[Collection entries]
-- -- --
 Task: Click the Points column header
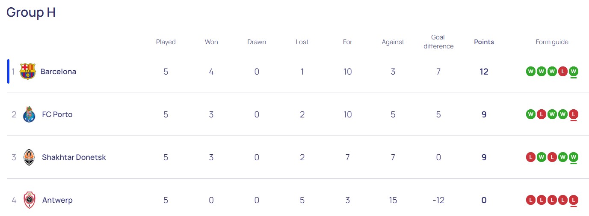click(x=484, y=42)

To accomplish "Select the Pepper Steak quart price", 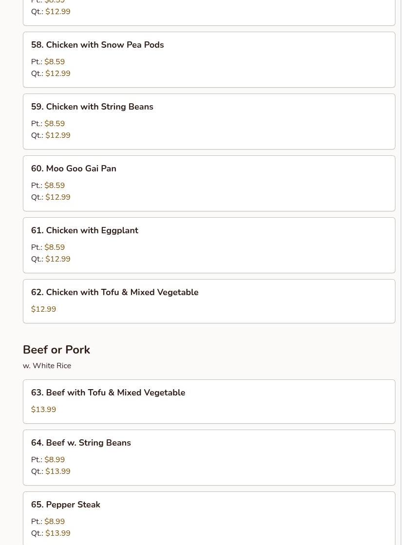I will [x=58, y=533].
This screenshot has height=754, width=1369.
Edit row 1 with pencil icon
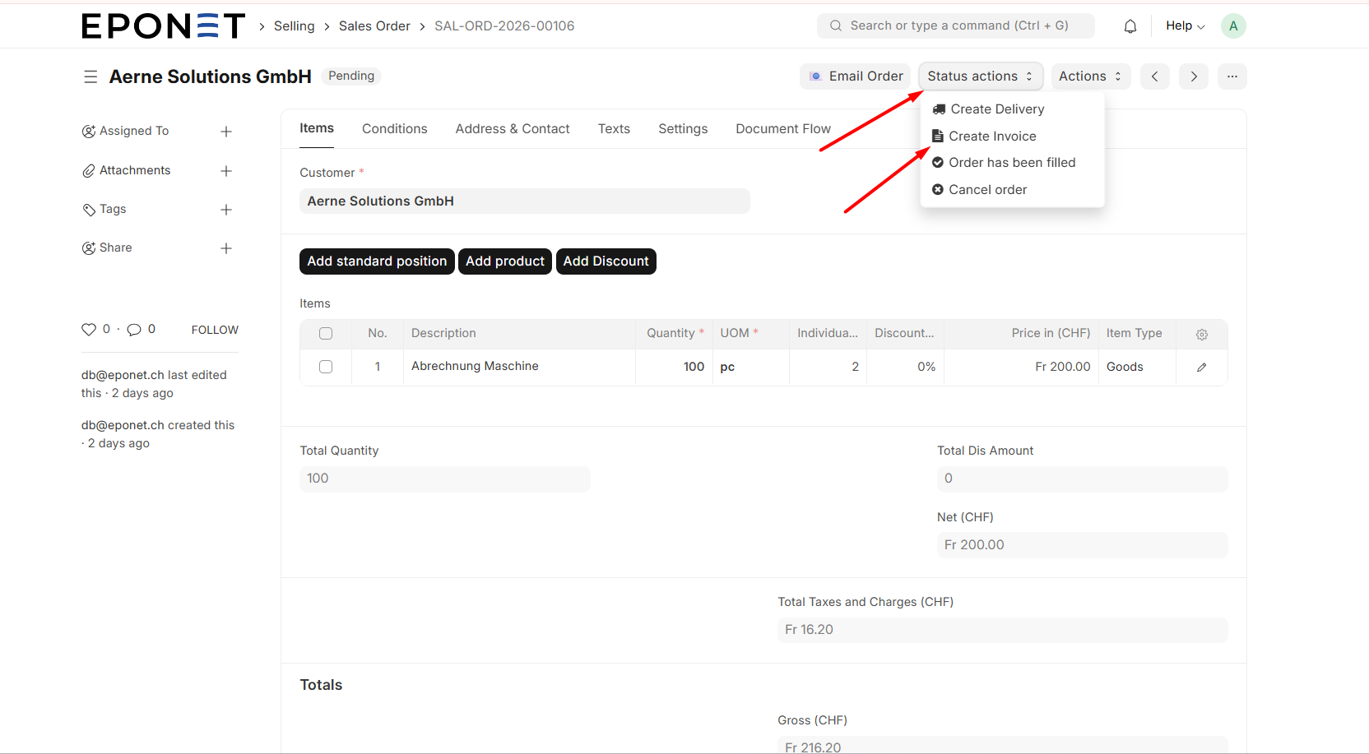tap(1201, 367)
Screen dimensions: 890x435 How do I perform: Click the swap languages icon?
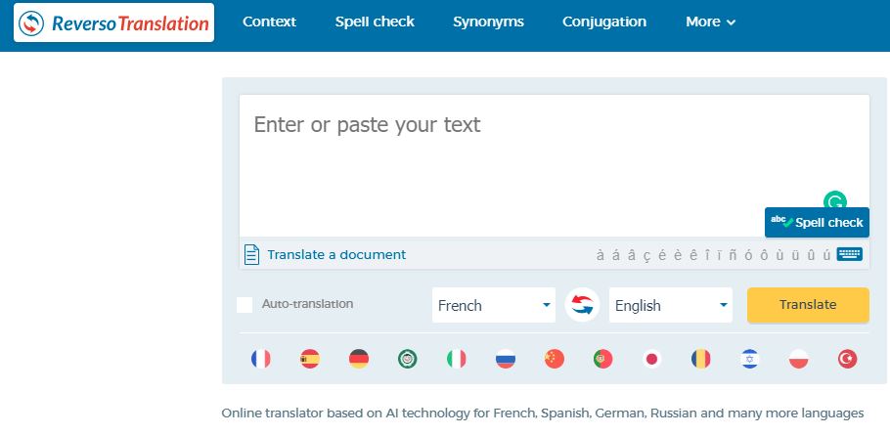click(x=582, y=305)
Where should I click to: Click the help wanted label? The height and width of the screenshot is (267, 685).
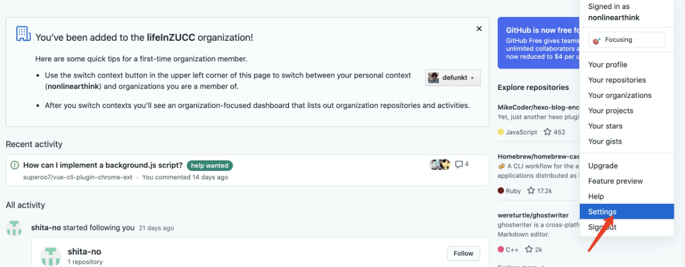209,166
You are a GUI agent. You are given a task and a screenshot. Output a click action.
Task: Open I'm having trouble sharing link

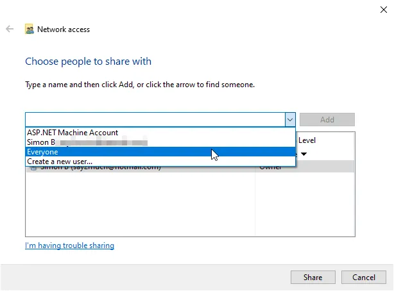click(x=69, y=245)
-- -- --
— Exercise objective —
When you reach the line with "Screen dimensions: 890x435" in the records above, begin repeating the lines exactly, and stop after the line with "You are a GUI". Skip all pictures.

— Answer box —
Screen dimensions: 890x435 How do I perform: Click the swap languages icon?
click(x=582, y=305)
Where should I click to: Click the help wanted label? The height and width of the screenshot is (267, 685).
209,166
You are a GUI agent. You are given a task and a screenshot. Output a click action.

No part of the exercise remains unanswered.